Data-Driven Distributionally Robust Mixed-Integer Control through Lifted Control Policy

TL;DR

This paper introduces a novel data-driven control policy for uncertain linear systems that improves computational efficiency and solution quality in distributionally robust mixed-integer control problems using Wasserstein metric-based ambiguity sets.

Contribution

The paper proposes the DR-LCP method, a new lifted control policy that provides high-quality approximate solutions for distributionally robust mixed-integer control with theoretical performance guarantees.

Findings

DR-LCP outperforms existing methods in numerical experiments.

Theoretical analysis shows tight non-asymptotic bounds.

Method applies to a broad class of Wasserstein ambiguity sets.

Abstract

This paper investigates the finite-horizon distributionally robust mixed-integer control (DRMIC) of uncertain linear systems. However, deriving an optimal causal feedback control policy to this DRMIC problem is computationally formidable for most ambiguity sets.
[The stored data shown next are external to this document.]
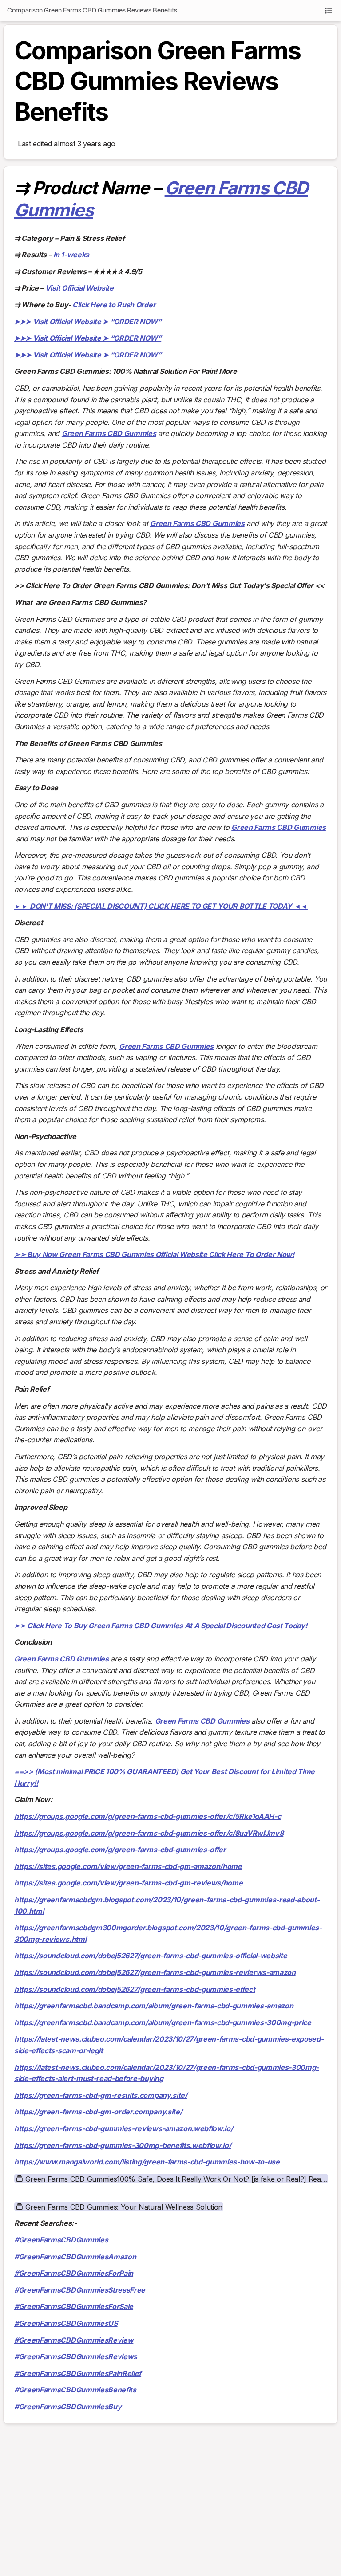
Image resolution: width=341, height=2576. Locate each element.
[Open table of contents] (328, 11)
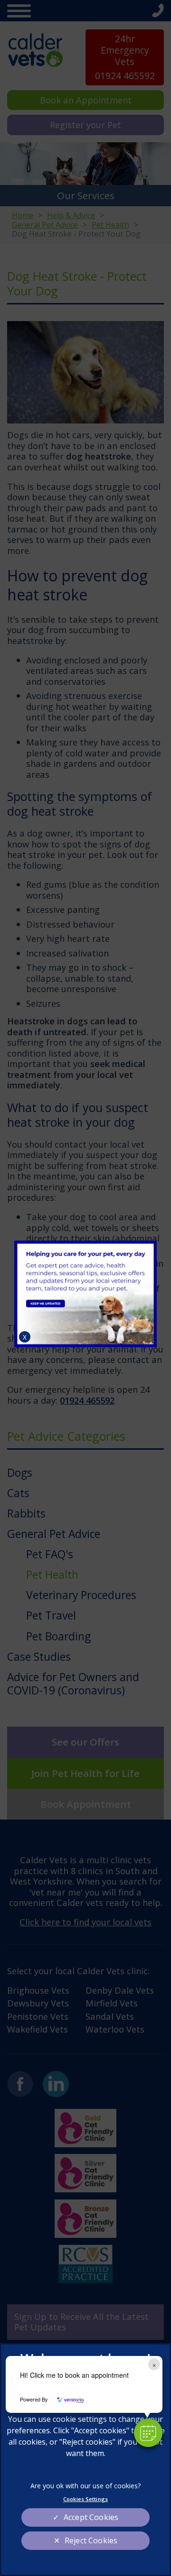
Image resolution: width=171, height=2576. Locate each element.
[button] (148, 2433)
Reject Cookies (91, 2540)
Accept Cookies (91, 2517)
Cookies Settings (85, 2498)
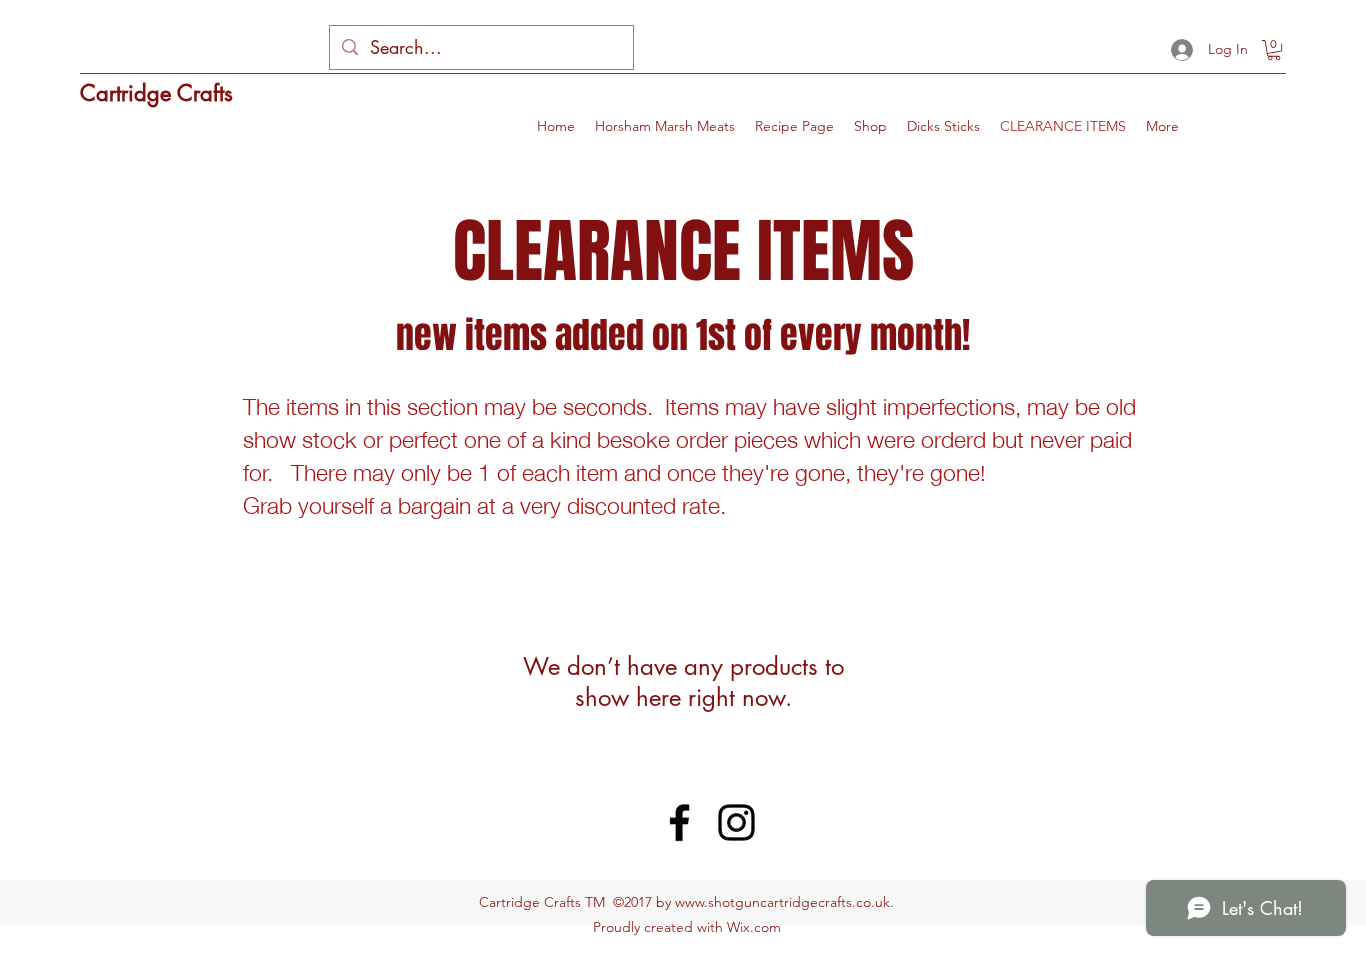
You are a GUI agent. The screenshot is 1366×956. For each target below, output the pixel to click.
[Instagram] (736, 822)
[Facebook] (679, 822)
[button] (1274, 50)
To address the computational challenge, we propose a novel distributionally robust lifted control policy (DR-LCP) method to derive a high-quality approximate solution to this DRMIC problem for a rich class of Wasserstein metric-based ambiguity sets, including the Wasserstein ambiguity set and its variants. In theory, we analyze the asymptotic performance and establish a tight non-asymptotic bound of the proposed method. In numerical experiments, the proposed DR-LCP method empirically demonstrates superior performance compared with existing methods in the literature.